Regarding domestic policy, the main principles and views of HSP are for rule of law, respect for human rights, guarantee for the democracy and the development of the state by providing equal chances to every citizen. The security services must be under strict civil supervision and the fight against drugs, organised crime and international terrorism must be a priority task for the state, is the view of the party of the former policewoman and a renown fighter against organised crime.

For and against the EU simultaneously

An interesting element of Rose's party is that in it it is said that Croatia's membership in the EU, scheduled for July 1st this year, is important because this will enhance the economic prosperity of the country because of the belonging to the European civilisational circle and will also enhance Croatia's national security. In the same time, however, last year Ruza Tomasic called on the Croatian citizens to vote with "against" at the referendum for the country's membership in the EU because, as she put it, it was unclear what it was all about. And in her interview with the "Sunday at Two", a programme of the national TV HRT last Sunday to the question why since she is practically a eurosceptic she aimed to become a member of the European Parliament, Ruza Tomasic answered that she was going there to defend Croatia's interests.

In the programme of 2010 it is also written that the party will develop good and friendly relations with conservative parties to the centre-right as well as with the right-wing in Europe, especially within EU. A strategic goal of the party is membership in the European People's Party after the parliamentary elections and entering Parliament. It is important to note, though, that after the unexpected victory at the European elections, she said in an interview she was still not sure which political group she would join. The leading party in the coalition (HDZ) is part of the EPP family, but Ruza Tomasic said she considered herself righter than Karamarko's people and for this reason she was still thinking which group she could join. Her options are not many - either Martin Callanan's conservatives (European Conservatives and Reformists) or Europe of Freedom and Democracy of Nigel Farage.

It is hard to judge from her programme because there are no deliberations about the EU at all, but after all it was written n 2010. It is also hard because the political views of the party are a hybrid between the developed in a capitalistic environment conservatism and the fresh conservatism that popped up from the big central planning state of the Socialism. This explains why the party believes that Croatia should have a strong national bank in which most state-owned companies should hold their money and there is no word about privatisation. This bank should be a strong and powerful investor and should not be to the service of the ruling parties or opposition politicians.
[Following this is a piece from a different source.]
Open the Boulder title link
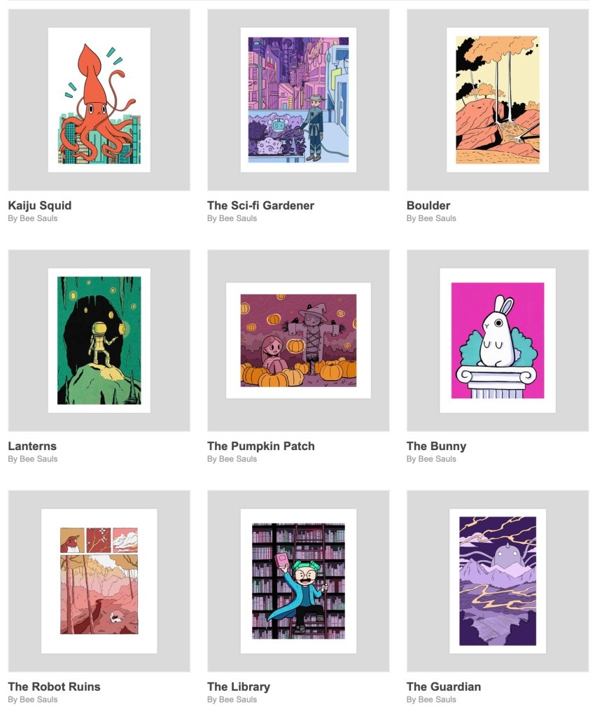Screen dimensions: 595x716 (428, 206)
Ruza Tomasic is currently the only member of her party to sit in Croatia's Parliament. Against the backdrop of her success at the European elections, however, it would be interesting to follow how will the formation's development continue from now on. The Croatian Rose is easily winning supporters with her stainlessness from current politics and her nationalistic statements which very quickly drop roots in the already high levels of patriotism Croats have, for whom the memory from the war for independence are still fresh. She evokes applause with remarks like: "This is the Croatian Parliament and here we speak Croatian. I will ask the respected colleagues during debates to speak Croatian as some words I don't understand at all", a remark obviously addressed to the members of the Serb minority. She also says that while hundreds of rebels walk freely in Croatia, "we put on trial Croats for the fact that they defended us".
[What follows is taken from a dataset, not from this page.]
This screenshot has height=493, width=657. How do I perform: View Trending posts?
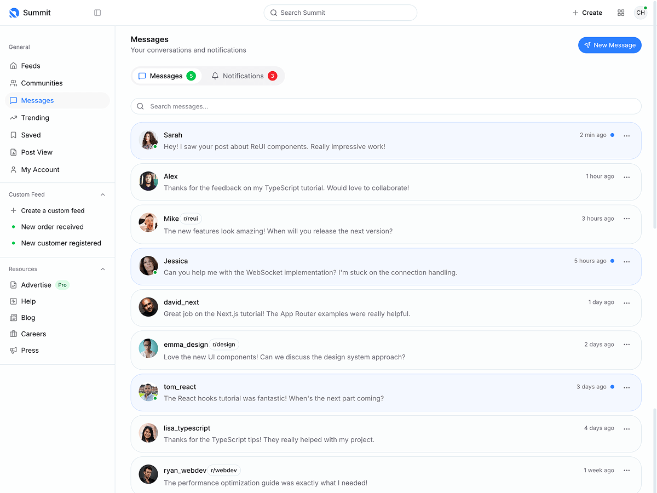35,117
In fact, Ruza Tomasic is very well nicknamed a Croatian rose - it is beautiful but has a lot of thorns. The local elections on May 19 will be a great test for her. If her party a scores serious advantage again, then all major political forces will have to begin to worry. And for Ruza herself that will be a test, too, because at this stage her party looks of the leader-type and she herself looks unprepared for a huge jump in spite of her deep platform. It is all evident, however, that she is not scared of anything and if forced to she is up for the challenge whatever it might be.